__Exercise directions__
The records beneath should be restated word for word.

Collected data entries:

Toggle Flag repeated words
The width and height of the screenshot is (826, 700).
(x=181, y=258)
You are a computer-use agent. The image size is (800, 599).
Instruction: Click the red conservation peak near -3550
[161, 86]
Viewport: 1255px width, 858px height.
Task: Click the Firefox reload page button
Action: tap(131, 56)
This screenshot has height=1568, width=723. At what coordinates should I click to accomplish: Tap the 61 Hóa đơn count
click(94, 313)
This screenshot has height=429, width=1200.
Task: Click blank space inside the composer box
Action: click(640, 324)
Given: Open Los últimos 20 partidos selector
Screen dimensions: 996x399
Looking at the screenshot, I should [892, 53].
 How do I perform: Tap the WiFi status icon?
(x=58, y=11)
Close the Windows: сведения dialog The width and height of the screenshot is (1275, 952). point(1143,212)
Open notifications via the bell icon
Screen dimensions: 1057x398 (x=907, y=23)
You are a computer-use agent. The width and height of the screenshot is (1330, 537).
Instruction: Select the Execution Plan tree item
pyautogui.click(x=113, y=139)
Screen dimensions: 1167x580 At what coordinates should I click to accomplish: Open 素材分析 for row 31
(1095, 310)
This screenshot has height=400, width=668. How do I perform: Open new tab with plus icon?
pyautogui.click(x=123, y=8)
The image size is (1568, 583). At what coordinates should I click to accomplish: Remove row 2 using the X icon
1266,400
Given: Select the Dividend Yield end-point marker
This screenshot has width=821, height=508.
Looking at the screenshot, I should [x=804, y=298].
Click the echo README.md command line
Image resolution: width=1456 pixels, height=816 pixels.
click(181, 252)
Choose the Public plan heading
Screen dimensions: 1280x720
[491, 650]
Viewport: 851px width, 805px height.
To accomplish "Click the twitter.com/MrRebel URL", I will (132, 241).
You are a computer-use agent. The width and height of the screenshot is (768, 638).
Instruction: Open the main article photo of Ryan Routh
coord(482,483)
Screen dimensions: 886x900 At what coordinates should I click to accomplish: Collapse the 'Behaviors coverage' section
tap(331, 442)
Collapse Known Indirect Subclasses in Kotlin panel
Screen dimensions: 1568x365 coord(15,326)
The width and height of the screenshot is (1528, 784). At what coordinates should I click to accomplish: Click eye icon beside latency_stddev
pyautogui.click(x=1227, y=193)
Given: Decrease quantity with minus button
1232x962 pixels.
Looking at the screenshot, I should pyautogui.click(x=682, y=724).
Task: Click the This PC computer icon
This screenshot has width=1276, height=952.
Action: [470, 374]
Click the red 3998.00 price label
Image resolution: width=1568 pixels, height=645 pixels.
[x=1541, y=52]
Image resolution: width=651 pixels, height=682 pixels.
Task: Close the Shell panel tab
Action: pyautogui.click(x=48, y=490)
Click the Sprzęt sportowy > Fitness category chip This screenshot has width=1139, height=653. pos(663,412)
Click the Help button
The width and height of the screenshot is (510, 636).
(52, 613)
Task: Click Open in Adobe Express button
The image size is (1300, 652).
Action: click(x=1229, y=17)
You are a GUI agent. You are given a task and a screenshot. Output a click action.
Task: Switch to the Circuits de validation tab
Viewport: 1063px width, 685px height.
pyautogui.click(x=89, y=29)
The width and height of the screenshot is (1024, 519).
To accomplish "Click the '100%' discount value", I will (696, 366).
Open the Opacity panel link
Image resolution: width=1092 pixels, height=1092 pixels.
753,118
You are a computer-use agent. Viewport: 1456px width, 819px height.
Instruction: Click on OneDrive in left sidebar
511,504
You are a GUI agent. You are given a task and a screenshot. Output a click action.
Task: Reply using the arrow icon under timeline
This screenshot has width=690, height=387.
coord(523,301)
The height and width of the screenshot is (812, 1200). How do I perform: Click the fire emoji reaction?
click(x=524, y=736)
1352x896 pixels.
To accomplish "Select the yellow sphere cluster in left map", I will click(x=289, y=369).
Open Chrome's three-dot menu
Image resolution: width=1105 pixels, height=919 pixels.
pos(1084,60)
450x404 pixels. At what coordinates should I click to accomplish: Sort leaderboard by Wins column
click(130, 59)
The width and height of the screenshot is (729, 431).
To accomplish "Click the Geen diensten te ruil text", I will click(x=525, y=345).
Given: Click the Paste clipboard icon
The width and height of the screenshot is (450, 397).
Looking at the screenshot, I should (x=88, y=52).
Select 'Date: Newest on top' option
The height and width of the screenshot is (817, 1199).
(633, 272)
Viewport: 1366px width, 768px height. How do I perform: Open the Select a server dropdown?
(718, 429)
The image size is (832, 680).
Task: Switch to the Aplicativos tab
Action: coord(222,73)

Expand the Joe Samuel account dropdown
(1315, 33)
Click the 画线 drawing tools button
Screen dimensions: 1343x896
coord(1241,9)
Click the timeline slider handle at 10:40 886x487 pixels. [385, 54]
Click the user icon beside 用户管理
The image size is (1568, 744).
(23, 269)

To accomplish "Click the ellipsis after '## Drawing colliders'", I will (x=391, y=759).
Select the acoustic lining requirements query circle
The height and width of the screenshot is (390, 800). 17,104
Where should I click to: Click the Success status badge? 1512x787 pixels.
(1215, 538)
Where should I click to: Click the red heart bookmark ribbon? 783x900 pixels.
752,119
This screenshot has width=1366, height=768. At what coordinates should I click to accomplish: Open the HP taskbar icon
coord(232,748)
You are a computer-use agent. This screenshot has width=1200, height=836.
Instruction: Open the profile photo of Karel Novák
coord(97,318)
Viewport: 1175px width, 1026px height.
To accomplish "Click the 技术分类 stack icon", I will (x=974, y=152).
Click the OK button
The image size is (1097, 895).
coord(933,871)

__Result of the exercise__
Toggle Flag repeated words
The width and height of the screenshot is (826, 700).
(x=181, y=258)
You are a computer-use agent. The image size is (800, 599).
Instruction: Click the red conservation peak near -3550
[161, 86]
Viewport: 1255px width, 858px height.
Task: Click the Firefox reload page button
Action: tap(131, 56)
This screenshot has height=1568, width=723. At what coordinates should I click to accomplish: Tap the 61 Hóa đơn count
click(94, 313)
This screenshot has height=429, width=1200.
Task: Click blank space inside the composer box
Action: click(640, 324)
Given: Open Los últimos 20 partidos selector
Screen dimensions: 996x399
Looking at the screenshot, I should [892, 53].
 How do I perform: Tap the WiFi status icon?
(x=58, y=11)
Close the Windows: сведения dialog The width and height of the screenshot is (1275, 952). point(1143,212)
Open notifications via the bell icon
Screen dimensions: 1057x398 (x=907, y=23)
You are a computer-use agent. The width and height of the screenshot is (1330, 537).
Instruction: Select the Execution Plan tree item
pyautogui.click(x=113, y=139)
Screen dimensions: 1167x580 At what coordinates should I click to accomplish: Open 素材分析 for row 31
(1095, 310)
This screenshot has height=400, width=668. How do I perform: Open new tab with plus icon?
pyautogui.click(x=123, y=8)
The image size is (1568, 583). At what coordinates should I click to accomplish: Remove row 2 using the X icon
1266,400
Given: Select the Dividend Yield end-point marker
This screenshot has width=821, height=508.
Looking at the screenshot, I should [x=804, y=298].
Click the echo README.md command line
Image resolution: width=1456 pixels, height=816 pixels.
click(181, 252)
Choose the Public plan heading
Screen dimensions: 1280x720
[491, 650]
Viewport: 851px width, 805px height.
To accomplish "Click the twitter.com/MrRebel URL", I will (132, 241).
You are a computer-use agent. The width and height of the screenshot is (768, 638).
Instruction: Open the main article photo of Ryan Routh
coord(482,483)
Screen dimensions: 886x900 At what coordinates should I click to accomplish: Collapse the 'Behaviors coverage' section
tap(331, 442)
Collapse Known Indirect Subclasses in Kotlin panel
Screen dimensions: 1568x365 coord(15,326)
The width and height of the screenshot is (1528, 784). At what coordinates should I click to accomplish: Click eye icon beside latency_stddev
pyautogui.click(x=1227, y=193)
Given: Decrease quantity with minus button
1232x962 pixels.
Looking at the screenshot, I should pyautogui.click(x=682, y=724).
Task: Click the This PC computer icon
This screenshot has width=1276, height=952.
Action: [470, 374]
Click the red 3998.00 price label
Image resolution: width=1568 pixels, height=645 pixels.
[x=1541, y=52]
Image resolution: width=651 pixels, height=682 pixels.
Task: Close the Shell panel tab
Action: pyautogui.click(x=48, y=490)
Click the Sprzęt sportowy > Fitness category chip This screenshot has width=1139, height=653. pos(663,412)
Click the Help button
The width and height of the screenshot is (510, 636).
(52, 613)
Task: Click Open in Adobe Express button
The image size is (1300, 652).
Action: click(x=1229, y=17)
You are a GUI agent. You are given a task and a screenshot. Output a click action.
Task: Switch to the Circuits de validation tab
Viewport: 1063px width, 685px height.
pyautogui.click(x=89, y=29)
The width and height of the screenshot is (1024, 519).
To accomplish "Click the '100%' discount value", I will (696, 366).
Open the Opacity panel link
Image resolution: width=1092 pixels, height=1092 pixels.
753,118
You are a computer-use agent. Viewport: 1456px width, 819px height.
Instruction: Click on OneDrive in left sidebar
511,504
You are a GUI agent. You are given a task and a screenshot. Output a click action.
Task: Reply using the arrow icon under timeline
This screenshot has width=690, height=387.
coord(523,301)
The height and width of the screenshot is (812, 1200). How do I perform: Click the fire emoji reaction?
click(x=524, y=736)
1352x896 pixels.
To accomplish "Select the yellow sphere cluster in left map", I will click(x=289, y=369).
Open Chrome's three-dot menu
Image resolution: width=1105 pixels, height=919 pixels.
pos(1084,60)
450x404 pixels. At what coordinates should I click to accomplish: Sort leaderboard by Wins column
click(130, 59)
The width and height of the screenshot is (729, 431).
To accomplish "Click the Geen diensten te ruil text", I will click(x=525, y=345).
Given: Click the Paste clipboard icon
The width and height of the screenshot is (450, 397).
Looking at the screenshot, I should (x=88, y=52).
Select 'Date: Newest on top' option
The height and width of the screenshot is (817, 1199).
(633, 272)
Viewport: 1366px width, 768px height. How do I perform: Open the Select a server dropdown?
(718, 429)
The image size is (832, 680).
Task: Switch to the Aplicativos tab
Action: coord(222,73)

Expand the Joe Samuel account dropdown
(1315, 33)
Click the 画线 drawing tools button
Screen dimensions: 1343x896
coord(1241,9)
Click the timeline slider handle at 10:40 886x487 pixels. [385, 54]
Click the user icon beside 用户管理
The image size is (1568, 744).
(23, 269)

To accomplish "Click the ellipsis after '## Drawing colliders'", I will (x=391, y=759).
Select the acoustic lining requirements query circle
The height and width of the screenshot is (390, 800). 17,104
Where should I click to: Click the Success status badge? 1512x787 pixels.
(1215, 538)
Where should I click to: Click the red heart bookmark ribbon? 783x900 pixels.
752,119
This screenshot has width=1366, height=768. At what coordinates should I click to accomplish: Open the HP taskbar icon
coord(232,748)
You are a computer-use agent. This screenshot has width=1200, height=836.
Instruction: Open the profile photo of Karel Novák
coord(97,318)
Viewport: 1175px width, 1026px height.
To accomplish "Click the 技术分类 stack icon", I will (x=974, y=152).
Click the OK button
The image size is (1097, 895).
coord(933,871)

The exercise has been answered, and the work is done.